Three ways to show empathy to your friends when they are in the valley.
Updated: Sep 5
Life has taught me, we live through some version of the same experience until we begin to connect the dots, link the experiences; most importantly, learn the lessons.
A few months ago, mommy called me late one evening as I was getting ready for bed. She usually goes to bed late so a call from her at this hour was not strange. We chatted casually, as I lamented about being tired from my day. In her skillful and articulate mode, she asked when last I spoke to a gentleman, I enjoyed a great professional relationship with. It had been a while, curious I asked why.
One of his relatives might not be doing well, she said soberly, and I think it’s the one you are friends with, I did not want to pry she continued softly so I did not ask for any details.
I quickly placed her on speaker phone, went over to Instagram - pulled up his profile and watched his beaming face from his last post.
I just looked at him on Instagram, he’s fine, I said naively.
Hmmm, ok she said quietly.
Mommy, I said adamantly he eats well, is active and has a positive mindset, it’s not him, he’s good.
Thoughts of the conversation kept me up most of the night and I sent my BFF a voice note asking her what’s going on.
The following morning, my BFF and I spent two hours on the phone, most of it in our respective bathrooms crying. She was at work, I was getting ready to head to the office. I remember everything about that Friday morning. The disbelief, the anger, the constant sobbing. She found out like I did the day before and was not sure how to share with me. Each of us through our tears, prayed for our mutual friend, sent him endless virtual love and good energy.
I thought of him every second of that Friday and on the entire weekend too. I didn’t know what to say or how to even begin a conversation with him. How do you initiate conversation with someone who is going through the valley? I’m here for you? Everything is going to be alright? These phrases pale and seem so meaningless when faced with the magnitude of the mental, physical and spiritual turmoil one can experience in the valley.
Mommy always said growing up, even if you have nothing to say, show up, let people know you are thinking of them and empathize with them. This is community.
I reached out to him and chatted like we would on a normal day, never once addressing the white elephant, was it the right thing to do – probably not, but what do you say to your friends when they are hurting. I have made this mistake before, when my friend had a miscarriage, I didn’t know what to say so I said absolutely nothing. Spoke about everything else but what she was going through and ooh boy, was that a mistake. Life gives us the same experience over and over until we learn the lesson.

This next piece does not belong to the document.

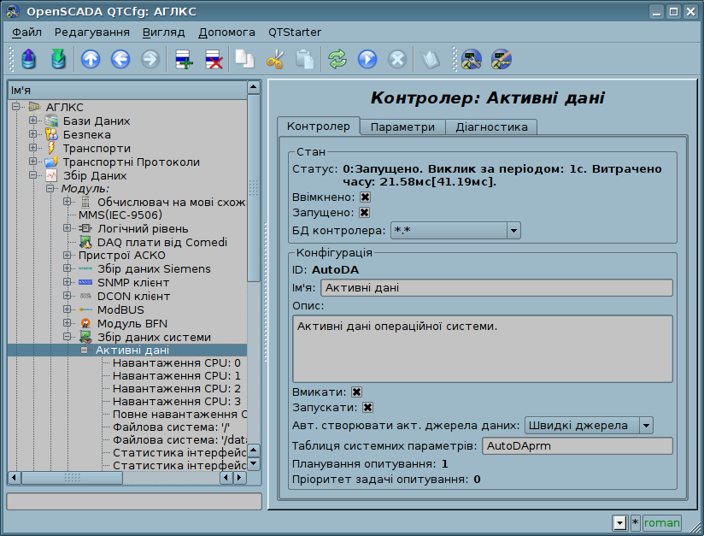Open the Швидкі джерела combo box
Viewport: 704px width, 536px height.
(587, 425)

Three Ways we can show empathy when our loved ones are in the valley:
1. Reach out and Show up:
If your friend is going through the valley, stay close. Say, I am thinking of you, drop by, bring lunch or their favorite drink if they are geographically close. Let your presence be known. When people are in the thick of it, they may not want to talk about the situation, but there is healing power in knowing people are rooting for you.
2. Avoid clichés:
You know the , “It will get better soon’ or everything happens for a reason, we are all guilty of it. It’s the easiest thing to say when we don’t know what to say. Silence is OK.
About 15 years ago a distant relative lost two family members in a fatal car crash. My mom, who defines the word empathy went to visit the family daily. I will never forget, many months later the mom of the deceased sent her a card thanking her for her support. She wrote, many times, you came and sat in silence, that was all I needed.
I have never forgotten this, sometimes we just need to be present.
3. Be Vulnerable:
There are no perfect or magic words. Try phrases like, I really don’t know what to say, and I don’t know what to do, but I feel deeply for you and I am here.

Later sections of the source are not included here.